The Simple Principle Behind Retrieval Augmented Generation in Large Language Models

Understand RAG intuitively and implement a chat pipeline with your documents using LangChain and Llamma v2

In a timeframe that can only be best described as a blink of an eye, large language models have exploded in the general public consciousness.

Even if you have nothing to do with tech, you (and your grandma) have heard of ChatGPT!

It’s easy, accessible, and mighty — even on the free tier.

ChatGPT is pretty good at tackling general questions like:

• What is the speed of a rock in free fall from a height of 10 meters?

But what if you want it to calculate something proprietary, like:

• What is the exact trajectory of landing a SpaceX rocket?

In the first case, it gets the answer correct (14 m/s in case you were wondering), but in the second case…

IT FAILS.

Were you a SpaceX employee, you wouldn’t want to risk inputting your proprietary data into an external LLM — that could be a big security risk for the organization!

• What do you do in such a case where proprietary documents are involved?
• Wouldn’t it be wonderful if you could pose questions to your documents too?

Well, one of the methods is to train an LLM with your data.
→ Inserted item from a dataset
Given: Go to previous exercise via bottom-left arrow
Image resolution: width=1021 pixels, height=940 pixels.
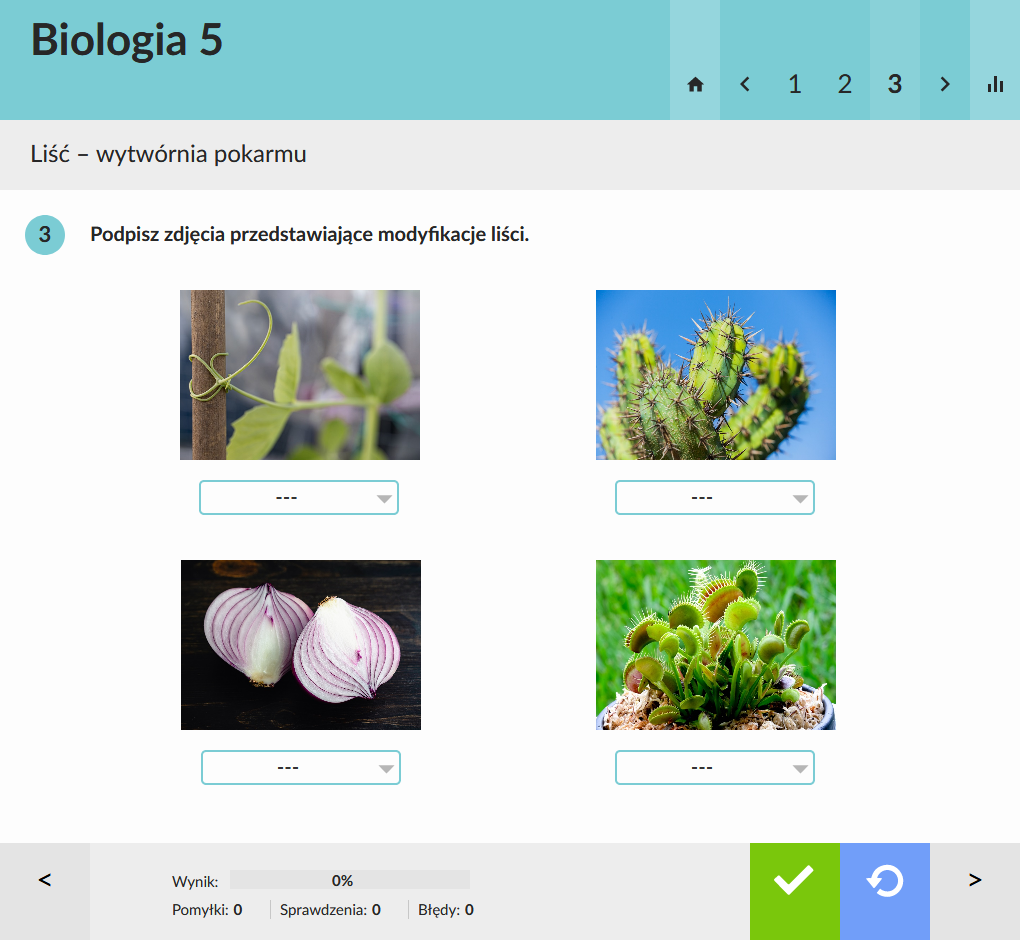Looking at the screenshot, I should pyautogui.click(x=45, y=880).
If you wish to do that, I hope you have a billion dollars in the bank, or you own OpenAI or Microsoft.

Not only are the costs of training/fine-tuning large language models astronomical, but they are also time-intensive!

But if you neither have a billion dollars nor own OpenAI, don't worry.

There are still ways you can do it.

One of the most popular methods is called Retrieval Augmented Generation (RAG).

Sounds very complex?

Despite how it sounds, the concept is mind-blowingly simple.

And by the end of the post, you will be able to implement a script to chat with your very own local documents!

Retrieval Augmented Generation through an Analogy

Let’s start with a scenario that has absolutely nothing to do with tech:

Gordon is a British Master Chef — he has all the English recipes at the back of his head, and the art of making them at his fingertips. He could whip you up the perfect Cornish Pasty in the blink of an eye.

He’s the man to go to for all things (delicacies) British!

But one fine day, he has a visit from his Indian friend and Chef — Sanjeev, who has a challenge for Gordon — to cook an Indian specialty lamb curry called Rogan Josh.

Despite being a great chef, Gordon goes blank. Not surprising, since his specialty is British food.

Thankfully, there’s a recipe book!

And Gordon is up for the challenge. He knows how to cook after all — he just needs to extend his knowledge!

He glances at the index to find the recipe, quickly flips through the book, and finds the page with all the ingredient lists and the steps!

He follows the steps diligently and is done in no time!

Time for the tasting!

Sanjeev is already impressed with the aroma and takes a bite.

Although not exactly as expected, he is happy with the result! It’s not bad at all for someone who was not trained to make this recipe.

And they continue enjoying the meal…

But, you are not here for the curry…You are here to understand RAG.

So I’ll take you a bit closer to our topic.

• Gordon is an expert at cooking — which means he has a broad knowledge of cooking methods and the ingredients —e.g. he knows that chili is sharp, lemon is sour, and how meat fries in oil. He does not need to learn it from scratch. His knowledge gap? — Indian food. → In a sense, you can consider Gordon as any LLM like GPTx, Llama, and so on — trained on vast amounts of data but still having a few domain-specific knowledge gaps.
• He could practice the Indian recipes too, and gain expertise in them. But that would take months of reading and cooking. → This would be equivalent to fine-tuning the LLM.
• Since he does not have the time, and the request is immediate — the only option is: 1. refer to a recipe book, 2. search for the recipe, 3. follow the instructions, leverage his existing knowledge of cooking, and prepare the dish. → This my dear reader, in the LLM world is called Retrieval Augmented Generation!

Et Voila.

In other words, at the risk of sounding too technical:

Retrieval-augmented generation (RAG) is a technique for enhancing the accuracy and reliability of generative AI models with facts fetched from external sources.¹

RAG fills the knowledge gap in LLM’s by using external sources.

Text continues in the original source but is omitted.